There. Red brick and white stone; an archway anything but triumphal. We wheeled our hired bicycles through the gate-building, blinking at the transition from light to shadow to light again as we stepped out into the garden. And garden it was. Rows of lilies, ranged in front of the crosses that marked the american graves. The german graves. The french graves. But not cut flowers–every grave had a flowering plant growing by the headstone, watered and weeded and tended. A garden! How must it feel, to be a gardener here?

a late baptism–
thirty four christened
'known unto god'

We found his grave. Row 21D. 4564 Corporal Stanley Coombes, 45th Battalion Australian Infantry, died 12th October 1917. I took photographs to send home, the first of our family to visit this place since he died. His full name, place of birth, the names of his parents and his home, written in a ledger almost too heavy for me to lift.

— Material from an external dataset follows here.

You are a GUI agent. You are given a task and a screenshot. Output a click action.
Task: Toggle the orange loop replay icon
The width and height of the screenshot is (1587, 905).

He was twenty-four when he was wounded and sent back home, only to be told that he would die of tuberculosis, likely soon. Twenty-four when he chose to return to the front. Twenty-four when he was wounded at the third battle of Ypres–the Battle of Passchendale–to die of his injuries a few days later in a casualty clearing station in the village of Lijssenthoek.

family photos–
they say I have his
eyebrows

There were hop bines growing in a field on the other side of the cemetery. Pale green, twisting up their wires and into the sky. Fitting somehow, that beside ten thousand dead they plant and harvest each year a herb of bitterness, and comfort.

suddenly understanding
why there are no
old trees

I've read his diaries. Stained and smudged, they were sent home to my great great grandmother. He wrote quietly about fear, and mud, and missing the sound of the currawongs in the evenings. And how, one day like any other, a line of them were trudging across the duckboards, when a sniper took out the man behind him. He said he felt the grip of the other man's hand tighten briefly, and then let go.